Sensation

What does Lenore mean by "sensation"? What do Extraverted Sensing and Introverted Sensing have in common?

Proposed Definitions

Sensation as Semiotic Attitude: What you see is what you get

Se says that the world is filled with stimuli, and all you have to do is let yourself react to them. No need to think, just react. The meaning of a sign is what your gut tells you you should do in response. If it's not here or not now, it's not real.

Si says that the world is so overwhelmingly filled with stimuli that you need something stable to focus on or you'll just be permanently overwhelmed and confused.

Another definition: context is irrelevant to meaning

Another definition: from an S attitude, the facts are the facts regardless of anything else, and facts regardless of context ought to command your attention.
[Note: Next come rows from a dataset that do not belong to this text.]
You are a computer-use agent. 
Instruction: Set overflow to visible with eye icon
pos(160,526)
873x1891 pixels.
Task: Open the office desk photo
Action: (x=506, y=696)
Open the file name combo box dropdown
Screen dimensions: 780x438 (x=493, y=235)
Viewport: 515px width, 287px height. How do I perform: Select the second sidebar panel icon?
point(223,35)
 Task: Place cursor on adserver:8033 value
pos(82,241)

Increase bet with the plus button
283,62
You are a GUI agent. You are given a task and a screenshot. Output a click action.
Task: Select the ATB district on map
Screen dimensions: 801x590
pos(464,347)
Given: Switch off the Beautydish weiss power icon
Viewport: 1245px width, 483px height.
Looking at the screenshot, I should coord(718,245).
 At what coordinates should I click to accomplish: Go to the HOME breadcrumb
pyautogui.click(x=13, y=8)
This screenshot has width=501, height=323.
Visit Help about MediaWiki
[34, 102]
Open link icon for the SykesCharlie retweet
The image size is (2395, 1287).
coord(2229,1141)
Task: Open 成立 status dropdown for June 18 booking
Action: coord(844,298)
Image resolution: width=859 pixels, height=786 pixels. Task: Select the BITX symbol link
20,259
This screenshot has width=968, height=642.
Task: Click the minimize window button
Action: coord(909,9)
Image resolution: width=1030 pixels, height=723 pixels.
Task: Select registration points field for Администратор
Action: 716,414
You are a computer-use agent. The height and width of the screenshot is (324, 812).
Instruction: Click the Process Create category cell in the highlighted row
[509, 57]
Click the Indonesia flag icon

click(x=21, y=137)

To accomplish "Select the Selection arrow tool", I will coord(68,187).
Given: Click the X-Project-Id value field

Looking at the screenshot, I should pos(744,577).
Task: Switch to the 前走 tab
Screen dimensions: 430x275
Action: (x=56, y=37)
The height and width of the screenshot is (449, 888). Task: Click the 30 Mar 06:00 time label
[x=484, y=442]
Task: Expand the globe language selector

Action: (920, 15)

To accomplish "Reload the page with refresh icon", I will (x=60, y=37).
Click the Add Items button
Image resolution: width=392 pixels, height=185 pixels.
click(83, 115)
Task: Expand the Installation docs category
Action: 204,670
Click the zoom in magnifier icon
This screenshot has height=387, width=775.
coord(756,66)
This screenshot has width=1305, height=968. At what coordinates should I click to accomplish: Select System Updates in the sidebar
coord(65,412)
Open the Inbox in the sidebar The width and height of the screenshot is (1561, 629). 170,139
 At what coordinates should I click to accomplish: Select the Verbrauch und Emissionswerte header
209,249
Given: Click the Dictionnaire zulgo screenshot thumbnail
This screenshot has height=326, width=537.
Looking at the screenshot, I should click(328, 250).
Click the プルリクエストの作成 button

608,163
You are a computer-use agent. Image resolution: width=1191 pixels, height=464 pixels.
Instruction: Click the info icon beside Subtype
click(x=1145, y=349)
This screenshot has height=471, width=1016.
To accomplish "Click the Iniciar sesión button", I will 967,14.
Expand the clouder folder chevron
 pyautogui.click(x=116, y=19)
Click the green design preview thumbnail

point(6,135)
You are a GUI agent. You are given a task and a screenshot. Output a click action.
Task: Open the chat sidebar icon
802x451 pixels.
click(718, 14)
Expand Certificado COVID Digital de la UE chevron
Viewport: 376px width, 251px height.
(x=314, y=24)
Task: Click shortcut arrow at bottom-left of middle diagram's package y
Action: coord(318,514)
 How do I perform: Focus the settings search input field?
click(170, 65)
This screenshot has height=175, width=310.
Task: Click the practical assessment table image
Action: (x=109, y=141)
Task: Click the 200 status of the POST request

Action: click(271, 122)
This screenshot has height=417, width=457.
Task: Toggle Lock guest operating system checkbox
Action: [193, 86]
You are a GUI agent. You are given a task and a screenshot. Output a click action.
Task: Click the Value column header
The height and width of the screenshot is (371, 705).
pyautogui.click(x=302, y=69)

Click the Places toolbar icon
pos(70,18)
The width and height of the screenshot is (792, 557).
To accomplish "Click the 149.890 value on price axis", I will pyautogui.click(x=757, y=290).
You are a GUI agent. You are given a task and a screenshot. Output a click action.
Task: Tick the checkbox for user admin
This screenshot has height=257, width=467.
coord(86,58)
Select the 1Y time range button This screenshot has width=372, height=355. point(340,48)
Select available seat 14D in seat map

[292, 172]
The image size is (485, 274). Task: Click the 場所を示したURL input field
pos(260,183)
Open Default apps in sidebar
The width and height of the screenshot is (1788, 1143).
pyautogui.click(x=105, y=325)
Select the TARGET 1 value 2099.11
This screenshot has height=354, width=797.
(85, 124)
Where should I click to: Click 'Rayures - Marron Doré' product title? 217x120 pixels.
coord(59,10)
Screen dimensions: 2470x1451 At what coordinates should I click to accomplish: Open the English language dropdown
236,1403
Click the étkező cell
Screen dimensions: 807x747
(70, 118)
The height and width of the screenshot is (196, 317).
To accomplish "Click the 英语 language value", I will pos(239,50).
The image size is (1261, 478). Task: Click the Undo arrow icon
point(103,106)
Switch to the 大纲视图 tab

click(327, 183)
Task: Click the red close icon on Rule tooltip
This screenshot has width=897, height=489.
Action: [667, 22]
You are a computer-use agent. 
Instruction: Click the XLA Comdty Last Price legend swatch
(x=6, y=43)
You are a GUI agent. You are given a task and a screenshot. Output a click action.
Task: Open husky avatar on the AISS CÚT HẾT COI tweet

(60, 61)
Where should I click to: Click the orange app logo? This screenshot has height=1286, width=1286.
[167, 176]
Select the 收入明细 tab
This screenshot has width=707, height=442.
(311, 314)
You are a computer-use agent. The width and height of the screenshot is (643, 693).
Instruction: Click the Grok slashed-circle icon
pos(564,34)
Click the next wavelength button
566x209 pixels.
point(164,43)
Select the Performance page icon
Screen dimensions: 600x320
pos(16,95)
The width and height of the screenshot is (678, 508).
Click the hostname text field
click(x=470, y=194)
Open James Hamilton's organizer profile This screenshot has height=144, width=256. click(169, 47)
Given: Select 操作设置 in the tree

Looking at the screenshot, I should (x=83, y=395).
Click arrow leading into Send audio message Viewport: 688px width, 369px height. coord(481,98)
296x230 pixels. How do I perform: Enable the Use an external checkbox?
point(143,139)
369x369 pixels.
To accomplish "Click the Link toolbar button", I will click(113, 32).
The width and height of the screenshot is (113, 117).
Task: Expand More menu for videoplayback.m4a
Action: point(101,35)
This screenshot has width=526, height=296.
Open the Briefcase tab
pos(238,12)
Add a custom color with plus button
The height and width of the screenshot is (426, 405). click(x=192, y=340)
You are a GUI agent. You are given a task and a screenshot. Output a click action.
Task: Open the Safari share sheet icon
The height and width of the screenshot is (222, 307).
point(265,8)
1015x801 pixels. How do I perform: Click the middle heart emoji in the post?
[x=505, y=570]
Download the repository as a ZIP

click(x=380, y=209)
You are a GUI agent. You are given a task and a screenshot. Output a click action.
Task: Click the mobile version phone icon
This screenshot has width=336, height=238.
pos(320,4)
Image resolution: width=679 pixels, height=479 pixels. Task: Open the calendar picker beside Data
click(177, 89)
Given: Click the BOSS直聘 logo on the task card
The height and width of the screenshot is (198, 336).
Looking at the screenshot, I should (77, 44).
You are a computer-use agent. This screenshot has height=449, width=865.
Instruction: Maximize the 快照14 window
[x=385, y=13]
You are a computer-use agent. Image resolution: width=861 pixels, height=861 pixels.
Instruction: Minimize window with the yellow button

For example, $100 in the bank is $100 in the bank: that is a fact, regardless of anything else. All facts are independent. The fact that you have $100 in the bank implies no other facts.

From an Se attitude, one seeks stimulation by things that can be understood here and now, so you can respond to them here and now, without regard for far-flung concerns or how they relate to anything else. If someone is flirting with you, you flirt back. If that has unexpected consequences, you don't worry about them now, you deal with them when and if they come up.

From an Si attitude, one seeks stabilization rather than stimulation: well aware that $100 in the bank might be worth very little depending on other conditions, you look for ways to set things up so that you can safely depend on that fact holding its meaning despite changing conditions. You learn to anticipate unexpected consequences (mostly bad ones, mostly learned from concrete experiences with failures) and plan or design to prevent them from coming about.